··· SELECTED TEXT

The conclusion is that animals exhibit associative learning. They can connect neutral events with certain events, a method of learning which turns a neutral stimulus into a conditioned one, because it evokes a reaction which normally would be caused by another event. This process of associative connecting is the most elemental form of how mentality learns.
Denton DA, McKinley MJ, Farrell M, Egan GF (June 2009). “The role of primordial emotions in the evolutionary origin of consciousness”. Conscious Cogn. 18 (2): 500–14. PMID 18701321.
The idea that emotions developed naturally as a consequence of evolution came, unsurprisingly, from Charles Darwin himself. In his 1872 book “The Expression of the Emotions in Man and Animals” Charles Darwin argued that emotions evolved via natural selection and serve a function that aids animal and human survival.
Modern views consider basic and social emotions as factors that developed to adapt human behaviour to natural and social environments. Emotion is an essential part in human decision-making and it competes with our urges, on one hand, and with our higher rational faculties of abstract reasoning, on the other hand.
Urges and basic emotions are the faculties that we human beings share with animals. At our primitive stages we strive after pleasant experiences and avoid unpleasant ones, because that’s how our body responds to outer stimuli. Bodily satisfaction stimulates us on the most basic level. That explains why sexual pleasures, alcohol and adrenalin are commonly preferred choices of many people.

······
··· SUPPLIED DATA

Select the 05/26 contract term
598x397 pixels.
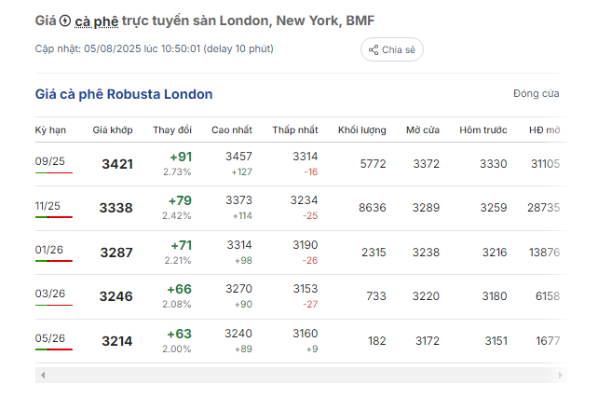click(50, 338)
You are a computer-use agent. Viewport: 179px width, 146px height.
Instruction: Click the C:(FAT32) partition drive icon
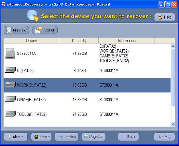pyautogui.click(x=10, y=70)
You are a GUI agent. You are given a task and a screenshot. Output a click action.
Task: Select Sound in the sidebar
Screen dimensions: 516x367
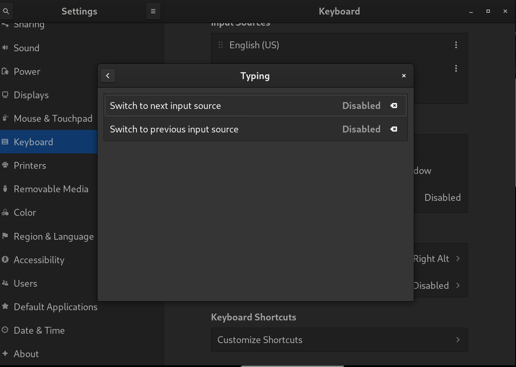coord(27,48)
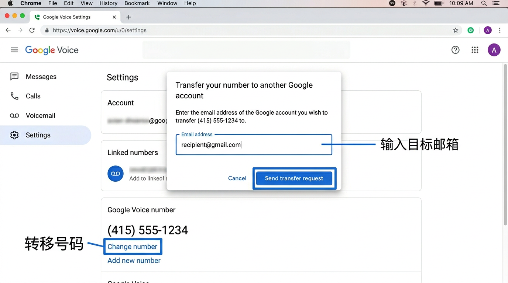The height and width of the screenshot is (283, 508).
Task: Open the History menu
Action: pyautogui.click(x=108, y=3)
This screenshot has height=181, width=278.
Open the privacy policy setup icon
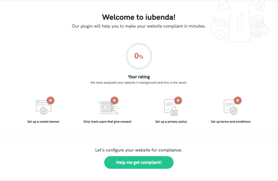coord(171,107)
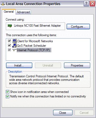Image resolution: width=96 pixels, height=118 pixels.
Task: Open adapter settings with Configure button
Action: (78, 26)
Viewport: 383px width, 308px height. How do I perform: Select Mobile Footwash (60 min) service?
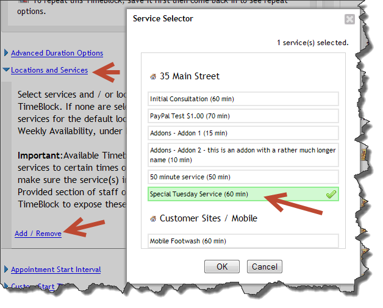click(x=243, y=241)
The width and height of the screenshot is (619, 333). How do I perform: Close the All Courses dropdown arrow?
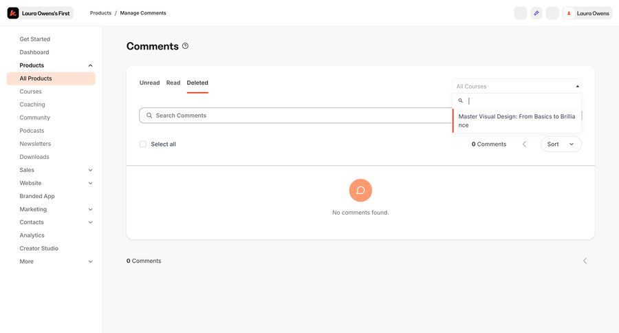[577, 87]
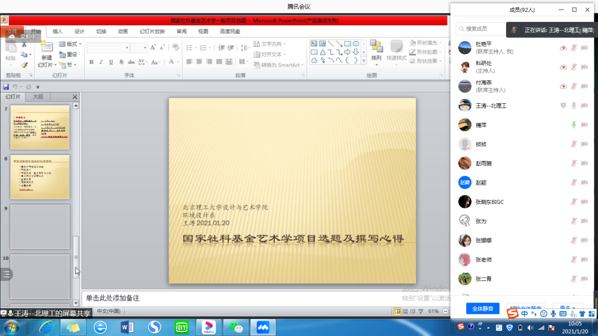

······

#### PROBLEMS TO SOLVE
(1) According to the passage on emotions and evolution, in what year did Charles Darwin publish "The Expression of the Emotions in Man and Animals"?
(2) Write the next part of the passage on emotions and evolution, beginning after its final sentence.
The entries have nothing to do with what follows.

#### REPLIES
(1) 1872

(2)
Sources:
Charles Darwin (9 April 1998). The Expression of the Emotions in Man and Animals. Oxford University Press. pp. 401–. ISBN 978-0-19-977197-4.
Anon (January 1873). “Darwin’s “The Expression of the Emotions in Man and Animals””. Quarterly Journal of Science: 113–118. http://people.wku.edu/charles.smith/wallace/S220.htm
Today there’s a consent among experts that cognition (everything pertaining to mentality such as perception, memory, thinking etc.) plays a big part in emotions and that there are various dynamics between mentality and bodily response that make up our different emotions and feelings.
Source: http://bit.ly/2vXyJHo
The neurobiological explanation for human emotion is the pleasant and unpleasant mental states organised in the limbic system of the mammalian brain.
Emotions are enhancements of animal arousal patterns that happen via neurochemicals such as dopamine, noradrenaline and serotonin which prime or suppress the brain’s activity levels. Those inner processes manifest themselves as body movements, gestures and postures.
Reptiles react to their environment by using pre-set body movements and programmed postures. With mammals, the olfactory sense gained more importance which is proposed to have developed into mammalian emotion and mammalian memory.
The olfactory lobes are proportionally larger than in the reptiles and the odor channels might have developed gradually to what would later become the limbic system, which is the seat of emotions.
Source: Givens, David B. (1998). “Emotion”. Center for Nonverbal Studies. Archived from the original on 23 May 2014. Retrieved 7 May 2014. https://web.archive.org/web/20140523192511/http://center-for-nonverbal-studies.org/emotion.htm
“[E]motion is any mental experience with high intensity and high hedonic content (pleasure/displeasure).”
Cabanac, Michel (2002). “What is emotion?” Behavioural Processes 60(2): 69-83.
“Our emotional feelings reflect our ability to subjectively experience certain states of the nervous system. Although conscious feeling states are universally accepted as major distinguishing characteristics of human emotions, in animal research the issue of whether other organisms feel emotions is little more than a conceptual embarrassment”.
Panksepp, Jaak (2005). Affective neuroscience : the foundations of human and animal emotions ([Reprint] ed.). Oxford [u.a.]: Oxford Univ. Press. p. 9. ISBN 0-19-509673-8.